[[ EXTRACTED MATERIAL, beginning ]]
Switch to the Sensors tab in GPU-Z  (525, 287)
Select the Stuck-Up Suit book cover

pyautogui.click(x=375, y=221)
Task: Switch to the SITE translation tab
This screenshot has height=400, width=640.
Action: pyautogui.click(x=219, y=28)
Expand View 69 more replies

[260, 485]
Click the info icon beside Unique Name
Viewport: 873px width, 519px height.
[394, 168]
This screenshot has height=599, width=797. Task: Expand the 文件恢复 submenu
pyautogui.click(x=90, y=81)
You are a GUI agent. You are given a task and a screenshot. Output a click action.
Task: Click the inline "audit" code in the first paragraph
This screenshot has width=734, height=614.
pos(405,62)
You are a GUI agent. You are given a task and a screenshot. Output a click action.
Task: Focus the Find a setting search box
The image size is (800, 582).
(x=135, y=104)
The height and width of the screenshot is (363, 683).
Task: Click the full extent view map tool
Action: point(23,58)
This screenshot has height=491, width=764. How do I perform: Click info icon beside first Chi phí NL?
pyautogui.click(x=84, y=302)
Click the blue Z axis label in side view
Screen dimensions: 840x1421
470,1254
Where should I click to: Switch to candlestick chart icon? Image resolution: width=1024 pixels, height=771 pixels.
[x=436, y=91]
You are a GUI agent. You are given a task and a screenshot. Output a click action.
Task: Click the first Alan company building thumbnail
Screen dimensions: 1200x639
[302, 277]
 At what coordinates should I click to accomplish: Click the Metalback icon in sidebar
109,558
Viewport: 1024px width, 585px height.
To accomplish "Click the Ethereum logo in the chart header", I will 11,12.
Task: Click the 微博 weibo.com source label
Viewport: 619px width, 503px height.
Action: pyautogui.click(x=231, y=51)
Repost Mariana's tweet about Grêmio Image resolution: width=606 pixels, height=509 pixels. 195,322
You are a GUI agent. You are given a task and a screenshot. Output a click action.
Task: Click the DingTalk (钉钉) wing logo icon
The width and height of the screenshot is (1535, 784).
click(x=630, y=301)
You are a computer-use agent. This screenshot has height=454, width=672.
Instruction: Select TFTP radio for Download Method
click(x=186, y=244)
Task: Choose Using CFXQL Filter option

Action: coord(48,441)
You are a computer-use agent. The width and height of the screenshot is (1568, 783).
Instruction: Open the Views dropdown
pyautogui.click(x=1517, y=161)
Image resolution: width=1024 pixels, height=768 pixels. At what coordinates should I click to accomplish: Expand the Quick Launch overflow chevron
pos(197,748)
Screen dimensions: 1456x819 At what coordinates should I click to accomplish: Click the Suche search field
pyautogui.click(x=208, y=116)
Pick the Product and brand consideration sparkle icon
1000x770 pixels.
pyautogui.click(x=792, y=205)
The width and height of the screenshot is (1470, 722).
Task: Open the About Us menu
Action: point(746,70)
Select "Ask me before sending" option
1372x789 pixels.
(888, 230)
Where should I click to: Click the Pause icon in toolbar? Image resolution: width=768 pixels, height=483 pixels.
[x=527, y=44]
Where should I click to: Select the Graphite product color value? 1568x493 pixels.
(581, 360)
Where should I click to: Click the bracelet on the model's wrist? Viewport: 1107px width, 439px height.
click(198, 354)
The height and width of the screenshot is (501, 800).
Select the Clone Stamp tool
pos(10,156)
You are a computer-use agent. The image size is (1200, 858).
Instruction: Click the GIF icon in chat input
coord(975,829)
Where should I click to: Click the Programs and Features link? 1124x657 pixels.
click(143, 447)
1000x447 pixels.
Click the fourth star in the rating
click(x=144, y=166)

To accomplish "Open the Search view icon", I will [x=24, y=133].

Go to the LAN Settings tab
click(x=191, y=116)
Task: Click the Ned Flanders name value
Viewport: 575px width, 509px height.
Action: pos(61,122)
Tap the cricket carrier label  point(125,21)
[[ EXTRACTED MATERIAL, end ]]
» WHAT THE TASK REQUIRES
The answer should reproduce all of the data without any alteration.

» RESPONSE TO THIS EXERCISE
Switch to the Sensors tab in GPU-Z  (525, 287)
Select the Stuck-Up Suit book cover

pyautogui.click(x=375, y=221)
Task: Switch to the SITE translation tab
This screenshot has height=400, width=640.
Action: pyautogui.click(x=219, y=28)
Expand View 69 more replies

[260, 485]
Click the info icon beside Unique Name
Viewport: 873px width, 519px height.
[394, 168]
This screenshot has height=599, width=797. Task: Expand the 文件恢复 submenu
pyautogui.click(x=90, y=81)
You are a GUI agent. You are given a task and a screenshot. Output a click action.
Task: Click the inline "audit" code in the first paragraph
This screenshot has width=734, height=614.
pos(405,62)
You are a GUI agent. You are given a task and a screenshot. Output a click action.
Task: Focus the Find a setting search box
The image size is (800, 582).
(x=135, y=104)
The height and width of the screenshot is (363, 683).
Task: Click the full extent view map tool
Action: point(23,58)
This screenshot has height=491, width=764. How do I perform: Click info icon beside first Chi phí NL?
pyautogui.click(x=84, y=302)
Click the blue Z axis label in side view
Screen dimensions: 840x1421
470,1254
Where should I click to: Switch to candlestick chart icon? Image resolution: width=1024 pixels, height=771 pixels.
[x=436, y=91]
You are a GUI agent. You are given a task and a screenshot. Output a click action.
Task: Click the first Alan company building thumbnail
Screen dimensions: 1200x639
[302, 277]
 At what coordinates should I click to accomplish: Click the Metalback icon in sidebar
109,558
Viewport: 1024px width, 585px height.
To accomplish "Click the Ethereum logo in the chart header", I will 11,12.
Task: Click the 微博 weibo.com source label
Viewport: 619px width, 503px height.
Action: pyautogui.click(x=231, y=51)
Repost Mariana's tweet about Grêmio Image resolution: width=606 pixels, height=509 pixels. 195,322
You are a GUI agent. You are given a task and a screenshot. Output a click action.
Task: Click the DingTalk (钉钉) wing logo icon
The width and height of the screenshot is (1535, 784).
click(x=630, y=301)
You are a computer-use agent. This screenshot has height=454, width=672.
Instruction: Select TFTP radio for Download Method
click(x=186, y=244)
Task: Choose Using CFXQL Filter option

Action: coord(48,441)
You are a computer-use agent. The width and height of the screenshot is (1568, 783).
Instruction: Open the Views dropdown
pyautogui.click(x=1517, y=161)
Image resolution: width=1024 pixels, height=768 pixels. At what coordinates should I click to accomplish: Expand the Quick Launch overflow chevron
pos(197,748)
Screen dimensions: 1456x819 At what coordinates should I click to accomplish: Click the Suche search field
pyautogui.click(x=208, y=116)
Pick the Product and brand consideration sparkle icon
1000x770 pixels.
pyautogui.click(x=792, y=205)
The width and height of the screenshot is (1470, 722).
Task: Open the About Us menu
Action: point(746,70)
Select "Ask me before sending" option
1372x789 pixels.
(888, 230)
Where should I click to: Click the Pause icon in toolbar? Image resolution: width=768 pixels, height=483 pixels.
[x=527, y=44]
Where should I click to: Select the Graphite product color value? 1568x493 pixels.
(581, 360)
Where should I click to: Click the bracelet on the model's wrist? Viewport: 1107px width, 439px height.
click(198, 354)
The height and width of the screenshot is (501, 800).
Select the Clone Stamp tool
pos(10,156)
You are a computer-use agent. The image size is (1200, 858).
Instruction: Click the GIF icon in chat input
coord(975,829)
Where should I click to: Click the Programs and Features link? 1124x657 pixels.
click(143, 447)
1000x447 pixels.
Click the fourth star in the rating
click(x=144, y=166)

To accomplish "Open the Search view icon", I will [x=24, y=133].

Go to the LAN Settings tab
click(x=191, y=116)
Task: Click the Ned Flanders name value
Viewport: 575px width, 509px height.
Action: pos(61,122)
Tap the cricket carrier label  point(125,21)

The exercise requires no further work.